PROBLEM REQUIREMENTS - Where does the string "will" appear in the records? Copy each line that holds it.

Stored data:

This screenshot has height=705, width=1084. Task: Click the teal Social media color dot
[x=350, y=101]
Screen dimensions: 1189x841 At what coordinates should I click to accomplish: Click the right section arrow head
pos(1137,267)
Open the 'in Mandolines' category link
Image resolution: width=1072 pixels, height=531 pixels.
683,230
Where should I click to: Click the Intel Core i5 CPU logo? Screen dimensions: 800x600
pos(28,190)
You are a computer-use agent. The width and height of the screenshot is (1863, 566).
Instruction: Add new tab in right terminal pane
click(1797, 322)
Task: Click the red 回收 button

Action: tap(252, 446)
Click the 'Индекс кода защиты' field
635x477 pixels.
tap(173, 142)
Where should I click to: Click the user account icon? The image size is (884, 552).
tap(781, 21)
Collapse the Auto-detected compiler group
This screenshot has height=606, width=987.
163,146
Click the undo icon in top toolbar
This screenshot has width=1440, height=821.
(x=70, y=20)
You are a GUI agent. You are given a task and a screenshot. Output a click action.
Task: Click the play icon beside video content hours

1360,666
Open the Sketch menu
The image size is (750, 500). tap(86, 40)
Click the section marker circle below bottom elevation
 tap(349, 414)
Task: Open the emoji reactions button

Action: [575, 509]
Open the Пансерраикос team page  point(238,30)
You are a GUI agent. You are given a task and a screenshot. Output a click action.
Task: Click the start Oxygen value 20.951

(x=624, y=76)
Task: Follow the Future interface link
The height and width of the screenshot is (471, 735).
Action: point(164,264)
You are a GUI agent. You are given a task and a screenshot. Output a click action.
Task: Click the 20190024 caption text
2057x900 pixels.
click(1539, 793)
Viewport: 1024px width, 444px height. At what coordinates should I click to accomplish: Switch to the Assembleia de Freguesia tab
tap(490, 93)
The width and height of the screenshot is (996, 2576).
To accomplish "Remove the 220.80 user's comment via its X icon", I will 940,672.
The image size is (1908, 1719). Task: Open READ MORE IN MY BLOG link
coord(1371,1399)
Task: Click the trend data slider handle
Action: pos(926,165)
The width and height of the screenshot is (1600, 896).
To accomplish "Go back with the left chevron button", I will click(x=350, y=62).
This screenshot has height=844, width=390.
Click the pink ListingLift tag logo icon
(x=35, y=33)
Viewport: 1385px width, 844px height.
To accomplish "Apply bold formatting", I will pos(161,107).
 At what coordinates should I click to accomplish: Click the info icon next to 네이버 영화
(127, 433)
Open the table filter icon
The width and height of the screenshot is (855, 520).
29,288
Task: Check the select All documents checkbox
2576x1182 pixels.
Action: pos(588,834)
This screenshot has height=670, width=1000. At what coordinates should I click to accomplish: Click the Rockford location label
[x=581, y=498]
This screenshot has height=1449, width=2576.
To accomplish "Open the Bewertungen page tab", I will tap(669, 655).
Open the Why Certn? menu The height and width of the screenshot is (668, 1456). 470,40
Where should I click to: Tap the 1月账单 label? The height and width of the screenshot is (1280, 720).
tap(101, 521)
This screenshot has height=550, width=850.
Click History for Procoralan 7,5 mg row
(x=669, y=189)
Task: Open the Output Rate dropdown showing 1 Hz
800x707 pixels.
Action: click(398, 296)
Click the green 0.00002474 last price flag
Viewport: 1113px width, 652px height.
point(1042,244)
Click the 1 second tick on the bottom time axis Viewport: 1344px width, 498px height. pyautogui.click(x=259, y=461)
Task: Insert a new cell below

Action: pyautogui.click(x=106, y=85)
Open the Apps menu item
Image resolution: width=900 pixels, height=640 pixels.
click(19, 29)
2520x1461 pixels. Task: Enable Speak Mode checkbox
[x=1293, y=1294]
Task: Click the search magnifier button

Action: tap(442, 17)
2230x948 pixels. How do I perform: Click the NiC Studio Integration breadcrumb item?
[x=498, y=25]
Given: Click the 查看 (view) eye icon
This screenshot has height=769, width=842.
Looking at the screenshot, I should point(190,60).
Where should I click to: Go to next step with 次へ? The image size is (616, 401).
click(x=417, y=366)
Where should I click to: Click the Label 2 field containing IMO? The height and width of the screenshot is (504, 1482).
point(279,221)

FINAL ANSWER -
To accomplish "Remove the 220.80 user's comment via its X icon", I will 940,672.
To accomplish "Go back with the left chevron button", I will click(x=350, y=62).
To accomplish "Apply bold formatting", I will pos(161,107).
To accomplish "Open the Bewertungen page tab", I will tap(669, 655).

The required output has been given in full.